Some authors are of the opinion that crimes against persons are equally caused in large measure by bad economic conditions, since bad education, lack of discretion, etc. are consequences of these conditions. In Garofalo’s opinion this idea is inaccurate, since the bad conditions in which the proletariat live lead indeed to roughness, i.e. make them insensible to the suffering of others, but it does not follow that the proletarians are totally deprived of moral sentiments. The criminal statistics of Italy show that 16% of the correctional criminality was committed by property-owners, though they form but 10% to 11% of the population. Garofalo attempts to prove the truth of his thesis also by a classification of criminals by trades. The agricultural class in Italy, the poorest and most ignorant, form 25.39% of those brought before the correctional tribunals, while those engaged in manufacturing, commerce, the army, etc., those with some education, therefore, who are much less numerous in the population, form 13.58%. In 1881 the Italian population included 67.25% of illiterates, and in 1880 68.09% of those correctionally convicted were illiterate. Further it has been proved many times that an improvement in economic conditions is accompanied by an increase of crime. In France, for example, wages have risen, the consumption of cereals, like that of meat, has increased, and the number of children enjoying the advantages of a primary education is more extensive and yet criminality has grown greatly in the same period. To the possible objection “that many authors, like Mayr, have proved that the rise in the price of grain is accompanied by an increase of crimes against property, and vice versa, and that economic conditions are consequently an important cause of crime”, Garofalo responds that crimes against persons increase with the fall in the price of grain, and that consequently, by the changes in the economic life there has been [[98]]brought about a change in the kind, but not in the extent, of criminality. Exceptional occurrences, such as famines, commercial crises, etc., increase crime only in appearance. If the question is probed to the bottom (the author appears not to have done so himself, at least he does not record any results) it is probable that it will be discovered that what happens is only that the form of crime becomes more serious, that the vagrant, for example, becomes a highway-man, etc.
The conclusions that the author draws are the following:
“First. The present economic order, that is to say, the distribution of wealth as it exists today, is not a cause of criminality in general.
“Second. The fluctuations which are wont to occur in the economic order may bring about an increase in one form of criminality, but this increase is compensated for by the diminution of another form. These fluctuations are, therefore, possible causes of specific criminality.”[15]
—My criticism of what has gone before will be limited to some principal points only.
First. The author dodges the question when he includes under economic conditions poverty only, and this in the very limited sense of the lack of the absolute necessities. He who writes upon the connection between crime and economic conditions must analyze the whole present economic system, and not stop with one of the consequences of that system, the poverty in which the proletarians find themselves. Consequently Garofalo’s whole argument, tending to show that the bourgeoisie have a great part in the crimes against property, is beside the mark, for capitalism results in great uncertainty of existence for the bourgeoisie also.
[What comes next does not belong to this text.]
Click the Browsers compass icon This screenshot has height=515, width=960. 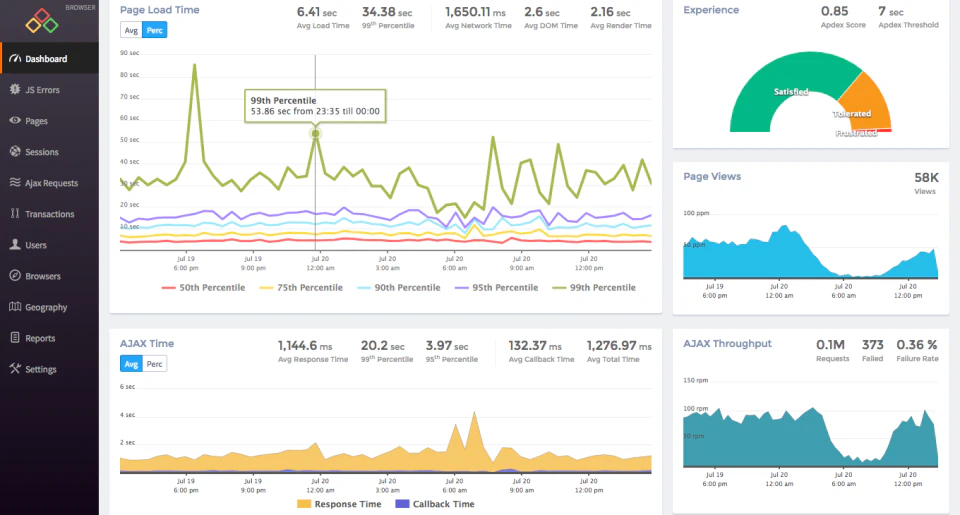click(x=15, y=276)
It is then quite comprehensible that this class should be guilty of crimes of this kind. According to Fornasari di Verce, however, the Italian statistics show that the well-to-do class take less part in crime than the poor. According to him 13% of all those convicted in 1887 were well-to-do, a class which, roughly speaking, forms 40% of the whole population. (See also Colajanni, “La Sociologia Criminale”, II, pp. 536 ff.)
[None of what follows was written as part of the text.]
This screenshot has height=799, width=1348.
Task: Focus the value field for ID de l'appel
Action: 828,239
In consequence of this arbitrary restriction of the subject the author’s remarks are of little value. But aside from this there are still serious charges to be made against his manner of treating the subject.
Second. The assertion of Garofalo that in general in our present society he who wishes to work can find work, is not worth combating in a serious book. To say that machinery does not every day make [[99]]some workers unnecessary, that there are no industrial crises causing an enormous amount of involuntary unemployment, is conclusive proof that one does not know the present mode of production. The existence of a group of the population, the so-called lower proletariat (“bas-prolétariat”, “Lumpen-proletariat”) cannot be a natural phenomenon, since it has not been always and everywhere present; it is strictly bound up with certain modes of production.
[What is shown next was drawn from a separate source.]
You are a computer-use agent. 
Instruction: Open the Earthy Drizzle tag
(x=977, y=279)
Third. As I have had occasion to show already in more than one place, the increase of crimes against persons during periods of prosperity has a very great, though indirect, connection with economic conditions.
Fourth. That poverty in the strict sense of the word is not the sole cause of economic criminality, that cupidity plays also an important rôle, I do not wish to deny. Only, this cupidity is not an innate quality of man, present everywhere and always, but is awakened only under certain economic conditions. This is especially the case in our present society.